→ **Tasks**:
1. Please restate the paragraph of the court excerpt that begins "As noted, the jury" as a short bulleted list, keeping its main facts.
2. Copy the court excerpt word for word between "Finally, Purvis testified" and "sex with him.", inclusive.

→ **Source extract**:
※

Finally, Purvis testified at trial. He told the jury he had consensual sexual contact with the victim in the shower. He claimed she “backed up to [him] and [his] penis went between her legs.” Purvis also testified that, following the shower, they had consensual sex in the bedroom. But he only put his penis “partway in” and stopped before ejaculating, he claimed. He admitted that, hours later, he “got mad and beat her up.” But he denied forcing her to have sex with him.

As noted, the jury ultimately found Purvis guilty as charged. Following his unsuccessful direct appeal, Purvis filed this postconviction-relief case. Purvis claims his trial counsel was ineffective. The district court concluded otherwise and dismissed Purvis's application. This appeal follows.

※

→ **Data for review**:
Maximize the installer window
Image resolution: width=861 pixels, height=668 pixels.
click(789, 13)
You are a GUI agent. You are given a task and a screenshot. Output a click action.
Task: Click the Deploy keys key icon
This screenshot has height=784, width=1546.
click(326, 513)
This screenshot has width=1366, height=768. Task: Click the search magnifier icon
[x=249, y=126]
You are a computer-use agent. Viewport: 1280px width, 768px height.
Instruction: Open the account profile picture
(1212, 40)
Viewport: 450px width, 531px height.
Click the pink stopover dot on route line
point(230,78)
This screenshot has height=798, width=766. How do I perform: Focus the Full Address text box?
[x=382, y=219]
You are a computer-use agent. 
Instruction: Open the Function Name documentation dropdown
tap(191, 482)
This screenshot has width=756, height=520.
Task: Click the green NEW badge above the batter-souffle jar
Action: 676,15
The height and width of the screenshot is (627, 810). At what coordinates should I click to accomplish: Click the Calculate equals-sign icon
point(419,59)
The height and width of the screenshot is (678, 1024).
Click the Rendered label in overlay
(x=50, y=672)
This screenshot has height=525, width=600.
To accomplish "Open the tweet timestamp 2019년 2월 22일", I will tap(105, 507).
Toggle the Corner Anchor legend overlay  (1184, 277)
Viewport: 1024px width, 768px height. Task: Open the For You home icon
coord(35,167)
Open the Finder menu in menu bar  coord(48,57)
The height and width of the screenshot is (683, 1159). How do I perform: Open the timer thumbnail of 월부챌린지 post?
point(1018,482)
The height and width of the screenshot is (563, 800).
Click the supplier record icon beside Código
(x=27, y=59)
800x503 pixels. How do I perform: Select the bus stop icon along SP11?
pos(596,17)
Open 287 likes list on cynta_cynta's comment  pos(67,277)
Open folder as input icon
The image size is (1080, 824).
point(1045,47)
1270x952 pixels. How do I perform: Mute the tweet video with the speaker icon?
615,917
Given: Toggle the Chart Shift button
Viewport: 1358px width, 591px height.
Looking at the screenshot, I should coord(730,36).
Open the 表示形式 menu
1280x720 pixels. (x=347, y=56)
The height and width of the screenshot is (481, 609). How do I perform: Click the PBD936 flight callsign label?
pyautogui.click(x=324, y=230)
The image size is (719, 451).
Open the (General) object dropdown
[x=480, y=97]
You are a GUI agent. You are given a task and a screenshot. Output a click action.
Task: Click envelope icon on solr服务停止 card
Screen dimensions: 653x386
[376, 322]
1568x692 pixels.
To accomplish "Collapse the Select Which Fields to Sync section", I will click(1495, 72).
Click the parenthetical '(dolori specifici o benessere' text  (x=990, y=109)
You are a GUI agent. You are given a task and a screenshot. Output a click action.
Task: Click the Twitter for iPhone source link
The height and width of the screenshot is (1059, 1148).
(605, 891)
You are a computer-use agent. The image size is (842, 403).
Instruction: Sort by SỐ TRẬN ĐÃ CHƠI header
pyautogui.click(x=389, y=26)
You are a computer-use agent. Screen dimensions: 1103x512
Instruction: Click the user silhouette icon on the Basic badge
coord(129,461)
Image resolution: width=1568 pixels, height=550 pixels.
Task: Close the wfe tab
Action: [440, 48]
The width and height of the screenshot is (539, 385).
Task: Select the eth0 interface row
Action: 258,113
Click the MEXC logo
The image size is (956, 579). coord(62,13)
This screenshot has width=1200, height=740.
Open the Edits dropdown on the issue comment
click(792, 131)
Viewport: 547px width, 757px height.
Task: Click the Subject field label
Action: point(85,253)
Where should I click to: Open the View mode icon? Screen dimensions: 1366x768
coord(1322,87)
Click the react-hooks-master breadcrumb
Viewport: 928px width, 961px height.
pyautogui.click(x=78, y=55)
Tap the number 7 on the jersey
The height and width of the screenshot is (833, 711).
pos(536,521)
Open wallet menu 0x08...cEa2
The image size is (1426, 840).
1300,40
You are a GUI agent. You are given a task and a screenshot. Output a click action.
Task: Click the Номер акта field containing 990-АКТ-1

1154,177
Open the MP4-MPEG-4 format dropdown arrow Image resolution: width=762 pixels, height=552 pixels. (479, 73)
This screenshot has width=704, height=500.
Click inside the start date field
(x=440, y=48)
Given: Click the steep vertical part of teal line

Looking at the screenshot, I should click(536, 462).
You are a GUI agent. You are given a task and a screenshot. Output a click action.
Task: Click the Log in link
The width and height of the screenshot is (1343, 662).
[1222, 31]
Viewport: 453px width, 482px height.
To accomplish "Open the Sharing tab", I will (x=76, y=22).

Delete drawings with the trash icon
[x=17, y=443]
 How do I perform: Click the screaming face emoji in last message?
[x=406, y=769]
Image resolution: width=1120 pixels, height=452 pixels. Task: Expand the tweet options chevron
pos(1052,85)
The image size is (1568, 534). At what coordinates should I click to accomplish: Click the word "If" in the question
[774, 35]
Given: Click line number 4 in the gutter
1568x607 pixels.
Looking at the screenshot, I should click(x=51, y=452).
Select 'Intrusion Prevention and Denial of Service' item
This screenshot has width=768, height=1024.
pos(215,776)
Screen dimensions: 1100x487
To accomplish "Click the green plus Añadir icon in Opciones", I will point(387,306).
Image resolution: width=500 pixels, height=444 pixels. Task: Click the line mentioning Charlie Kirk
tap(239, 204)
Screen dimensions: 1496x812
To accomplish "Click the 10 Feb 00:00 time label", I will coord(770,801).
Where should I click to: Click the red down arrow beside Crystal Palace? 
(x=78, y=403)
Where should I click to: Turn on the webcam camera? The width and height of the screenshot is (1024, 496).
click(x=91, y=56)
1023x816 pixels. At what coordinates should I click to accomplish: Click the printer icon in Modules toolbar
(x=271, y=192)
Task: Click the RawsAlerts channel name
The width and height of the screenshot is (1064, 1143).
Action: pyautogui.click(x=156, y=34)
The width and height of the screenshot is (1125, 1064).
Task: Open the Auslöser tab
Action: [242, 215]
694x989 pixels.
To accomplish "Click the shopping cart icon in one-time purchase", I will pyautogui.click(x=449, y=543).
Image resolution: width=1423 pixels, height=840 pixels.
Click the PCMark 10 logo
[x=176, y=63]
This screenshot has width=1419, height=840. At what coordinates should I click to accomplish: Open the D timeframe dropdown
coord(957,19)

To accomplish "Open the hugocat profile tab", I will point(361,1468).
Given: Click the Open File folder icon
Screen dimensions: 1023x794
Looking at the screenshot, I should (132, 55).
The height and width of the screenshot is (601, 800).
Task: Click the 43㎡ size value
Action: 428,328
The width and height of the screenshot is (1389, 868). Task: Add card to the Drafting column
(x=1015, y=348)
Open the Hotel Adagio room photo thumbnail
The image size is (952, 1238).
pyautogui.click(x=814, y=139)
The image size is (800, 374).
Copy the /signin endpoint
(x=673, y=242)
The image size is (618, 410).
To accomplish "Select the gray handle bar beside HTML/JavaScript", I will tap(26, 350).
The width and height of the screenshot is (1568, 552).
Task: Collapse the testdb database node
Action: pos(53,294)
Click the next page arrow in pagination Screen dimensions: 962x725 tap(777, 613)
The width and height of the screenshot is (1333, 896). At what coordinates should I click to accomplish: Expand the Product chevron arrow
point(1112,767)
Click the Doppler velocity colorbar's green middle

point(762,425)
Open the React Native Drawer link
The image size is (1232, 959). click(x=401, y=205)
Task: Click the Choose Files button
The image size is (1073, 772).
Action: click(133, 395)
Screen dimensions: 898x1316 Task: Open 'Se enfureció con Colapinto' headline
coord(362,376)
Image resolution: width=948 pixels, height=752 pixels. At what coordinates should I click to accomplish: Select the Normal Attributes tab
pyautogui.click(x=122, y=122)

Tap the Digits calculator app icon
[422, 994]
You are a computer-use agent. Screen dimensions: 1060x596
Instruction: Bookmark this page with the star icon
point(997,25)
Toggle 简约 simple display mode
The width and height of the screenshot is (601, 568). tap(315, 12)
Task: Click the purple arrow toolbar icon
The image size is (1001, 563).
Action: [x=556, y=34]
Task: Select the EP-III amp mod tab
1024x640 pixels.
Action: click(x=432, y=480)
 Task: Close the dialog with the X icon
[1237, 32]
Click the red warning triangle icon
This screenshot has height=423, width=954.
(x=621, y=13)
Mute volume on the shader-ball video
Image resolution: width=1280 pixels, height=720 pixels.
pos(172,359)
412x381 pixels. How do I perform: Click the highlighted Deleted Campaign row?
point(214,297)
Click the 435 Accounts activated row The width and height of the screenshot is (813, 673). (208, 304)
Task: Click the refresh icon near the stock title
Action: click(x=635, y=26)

※

→ **List of solutions**:
1.
- The jury found Purvis guilty as charged.
- After his direct appeal failed, Purvis filed this postconviction-relief case.
- He claims his trial counsel was ineffective.
- The district court disagreed and dismissed his application, and this appeal followed.

2.
Finally, Purvis testified at trial. He told the jury he had consensual sexual contact with the victim in the shower. He claimed she “backed up to [him] and [his] penis went between her legs.” Purvis also testified that, following the shower, they had consensual sex in the bedroom. But he only put his penis “partway in” and stopped before ejaculating, he claimed. He admitted that, hours later, he “got mad and beat her up.” But he denied forcing her to have sex with him.